**Written instruction:** Copy each of the following records word for word.

**Data for the task:**
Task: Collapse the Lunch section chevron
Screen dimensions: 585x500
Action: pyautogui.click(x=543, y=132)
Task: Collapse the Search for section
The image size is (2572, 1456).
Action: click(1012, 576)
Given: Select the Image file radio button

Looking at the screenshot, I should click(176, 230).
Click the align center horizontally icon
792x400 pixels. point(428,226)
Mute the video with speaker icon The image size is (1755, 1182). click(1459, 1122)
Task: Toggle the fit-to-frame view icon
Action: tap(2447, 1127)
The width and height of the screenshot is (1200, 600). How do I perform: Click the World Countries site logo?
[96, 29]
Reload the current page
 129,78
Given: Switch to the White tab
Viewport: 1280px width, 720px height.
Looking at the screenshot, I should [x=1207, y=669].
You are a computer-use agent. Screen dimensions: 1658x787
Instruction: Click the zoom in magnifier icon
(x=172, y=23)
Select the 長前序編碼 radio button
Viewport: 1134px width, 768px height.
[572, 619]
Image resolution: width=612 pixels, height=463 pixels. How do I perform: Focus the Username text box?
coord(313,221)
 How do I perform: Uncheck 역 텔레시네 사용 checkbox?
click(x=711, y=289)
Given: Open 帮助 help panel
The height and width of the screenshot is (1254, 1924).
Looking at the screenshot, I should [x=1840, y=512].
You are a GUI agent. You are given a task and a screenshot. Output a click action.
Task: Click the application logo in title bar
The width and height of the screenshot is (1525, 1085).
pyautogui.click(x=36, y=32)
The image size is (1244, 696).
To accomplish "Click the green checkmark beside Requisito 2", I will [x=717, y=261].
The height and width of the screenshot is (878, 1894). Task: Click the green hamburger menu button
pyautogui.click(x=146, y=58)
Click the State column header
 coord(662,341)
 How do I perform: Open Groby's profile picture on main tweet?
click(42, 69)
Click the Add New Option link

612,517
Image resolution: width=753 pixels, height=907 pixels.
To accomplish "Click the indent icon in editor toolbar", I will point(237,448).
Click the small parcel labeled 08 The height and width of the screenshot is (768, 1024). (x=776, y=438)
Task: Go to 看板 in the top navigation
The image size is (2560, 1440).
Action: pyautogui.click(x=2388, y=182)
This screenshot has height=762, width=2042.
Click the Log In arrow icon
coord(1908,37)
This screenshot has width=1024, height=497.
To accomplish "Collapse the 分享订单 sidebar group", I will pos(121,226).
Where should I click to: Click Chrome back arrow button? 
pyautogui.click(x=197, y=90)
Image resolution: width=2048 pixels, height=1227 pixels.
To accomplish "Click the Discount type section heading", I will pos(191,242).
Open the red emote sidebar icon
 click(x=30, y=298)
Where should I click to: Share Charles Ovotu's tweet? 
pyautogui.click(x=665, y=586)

**Task answer:**
Task: Collapse the Lunch section chevron
Screen dimensions: 585x500
Action: pyautogui.click(x=543, y=132)
Task: Collapse the Search for section
The image size is (2572, 1456).
Action: click(1012, 576)
Given: Select the Image file radio button

Looking at the screenshot, I should click(176, 230).
Click the align center horizontally icon
792x400 pixels. point(428,226)
Mute the video with speaker icon The image size is (1755, 1182). click(1459, 1122)
Task: Toggle the fit-to-frame view icon
Action: tap(2447, 1127)
The width and height of the screenshot is (1200, 600). How do I perform: Click the World Countries site logo?
[96, 29]
Reload the current page
 129,78
Given: Switch to the White tab
Viewport: 1280px width, 720px height.
Looking at the screenshot, I should [x=1207, y=669].
You are a computer-use agent. Screen dimensions: 1658x787
Instruction: Click the zoom in magnifier icon
(x=172, y=23)
Select the 長前序編碼 radio button
Viewport: 1134px width, 768px height.
[572, 619]
Image resolution: width=612 pixels, height=463 pixels. How do I perform: Focus the Username text box?
coord(313,221)
 How do I perform: Uncheck 역 텔레시네 사용 checkbox?
click(x=711, y=289)
Given: Open 帮助 help panel
The height and width of the screenshot is (1254, 1924).
Looking at the screenshot, I should [x=1840, y=512].
You are a GUI agent. You are given a task and a screenshot. Output a click action.
Task: Click the application logo in title bar
The width and height of the screenshot is (1525, 1085).
pyautogui.click(x=36, y=32)
The image size is (1244, 696).
To accomplish "Click the green checkmark beside Requisito 2", I will [x=717, y=261].
The height and width of the screenshot is (878, 1894). Task: Click the green hamburger menu button
pyautogui.click(x=146, y=58)
Click the State column header
 coord(662,341)
 How do I perform: Open Groby's profile picture on main tweet?
click(42, 69)
Click the Add New Option link

612,517
Image resolution: width=753 pixels, height=907 pixels.
To accomplish "Click the indent icon in editor toolbar", I will point(237,448).
Click the small parcel labeled 08 The height and width of the screenshot is (768, 1024). (x=776, y=438)
Task: Go to 看板 in the top navigation
The image size is (2560, 1440).
Action: pyautogui.click(x=2388, y=182)
This screenshot has height=762, width=2042.
Click the Log In arrow icon
coord(1908,37)
This screenshot has width=1024, height=497.
To accomplish "Collapse the 分享订单 sidebar group", I will pos(121,226).
Where should I click to: Click Chrome back arrow button? 
pyautogui.click(x=197, y=90)
Image resolution: width=2048 pixels, height=1227 pixels.
To accomplish "Click the Discount type section heading", I will pos(191,242).
Open the red emote sidebar icon
 click(x=30, y=298)
Where should I click to: Share Charles Ovotu's tweet? 
pyautogui.click(x=665, y=586)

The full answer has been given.